A group of teenagers repeatedly shouted ‘ISIS’ at a Muslim woman in the Lancaster area, hours after the terror attack on a London Underground train on 15 September.

Speaking to Tell MAMA staff, the woman, who wears the hijab, and attends the local university, was walking towards a bus stop, when a group of eight to ten teenagers, aged 14 or 15, began shouting at her as she passed an off-licence at around 7:30 pm.

The group made repeated references to terrorism, accusing the woman of being a ‘murderer’ and ‘terrorist’ as others shouted ‘ISIS’ at her.

No member of the public attempted to intervene or console her, which left her feeling ‘disconcerted’ when compared to other anti-Muslim abuse she has previously experienced.
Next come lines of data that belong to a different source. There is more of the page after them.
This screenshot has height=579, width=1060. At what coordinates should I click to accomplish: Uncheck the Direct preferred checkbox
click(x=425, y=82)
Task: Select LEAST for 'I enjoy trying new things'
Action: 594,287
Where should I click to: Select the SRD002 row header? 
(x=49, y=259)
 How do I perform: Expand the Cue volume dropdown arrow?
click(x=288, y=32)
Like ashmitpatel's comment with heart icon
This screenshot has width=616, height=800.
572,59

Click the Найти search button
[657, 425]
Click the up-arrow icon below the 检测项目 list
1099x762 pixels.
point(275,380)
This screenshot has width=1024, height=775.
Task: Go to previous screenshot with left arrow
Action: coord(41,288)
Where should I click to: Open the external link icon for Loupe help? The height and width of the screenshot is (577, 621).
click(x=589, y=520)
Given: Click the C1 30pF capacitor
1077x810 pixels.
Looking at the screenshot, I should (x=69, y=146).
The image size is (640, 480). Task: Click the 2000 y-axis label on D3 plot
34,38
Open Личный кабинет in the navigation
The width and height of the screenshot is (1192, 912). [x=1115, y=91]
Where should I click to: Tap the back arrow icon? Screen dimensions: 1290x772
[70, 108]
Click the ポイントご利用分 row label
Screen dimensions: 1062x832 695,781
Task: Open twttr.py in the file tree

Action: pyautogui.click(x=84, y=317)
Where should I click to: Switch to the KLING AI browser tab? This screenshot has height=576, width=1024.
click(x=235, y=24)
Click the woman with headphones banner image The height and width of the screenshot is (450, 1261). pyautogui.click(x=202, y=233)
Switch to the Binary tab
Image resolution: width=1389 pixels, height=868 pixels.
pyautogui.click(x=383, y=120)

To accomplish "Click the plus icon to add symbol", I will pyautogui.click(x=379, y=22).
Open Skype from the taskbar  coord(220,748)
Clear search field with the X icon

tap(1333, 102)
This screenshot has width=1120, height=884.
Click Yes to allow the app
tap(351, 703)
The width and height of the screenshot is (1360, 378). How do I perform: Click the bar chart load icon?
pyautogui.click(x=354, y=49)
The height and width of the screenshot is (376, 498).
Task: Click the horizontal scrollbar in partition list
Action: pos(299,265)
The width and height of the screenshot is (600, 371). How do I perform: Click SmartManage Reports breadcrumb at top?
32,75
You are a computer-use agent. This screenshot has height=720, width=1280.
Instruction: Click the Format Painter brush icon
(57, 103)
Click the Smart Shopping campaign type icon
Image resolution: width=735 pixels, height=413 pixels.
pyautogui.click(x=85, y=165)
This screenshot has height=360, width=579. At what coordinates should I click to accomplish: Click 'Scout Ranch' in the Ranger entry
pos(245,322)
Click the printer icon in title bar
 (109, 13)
She walked off in a hurry, hoping to get on the next available bus. The hate crime left her in tears several days later, she now worries about leaving her home.

In a statement given to our staff, she said:

“I think the most valuable thing taken away from me when this incident happened is my time. It took me a full week to feel like I can function normally again. Other than that, now I notice how wary I am in large crowds. I like socialising, and this has certainly affected me in the way I connect with other people. As a postgraduate student, many would agree with me if I say that you would be lucky to finish your degree without any major stress. This even has certainly added stress to my mental wellbeing and affected my study progress.

 

I choose to report this incident to Tell MAMA because the public should understand that this racist abuse is not something we can dismiss as a one-off incident. This is not the first time it happened to me, and sadly, this will not be the last. It is also not easy to discuss this incident with other people. I had mentioned about racist abuse towards hijabi’s once to a friend, but the reply was the question “perhaps you are being too sensitive?” It is not being too sensitive when you are racially abused for who you are and what you wear, in broad daylight, in public, it’s as simple as that.”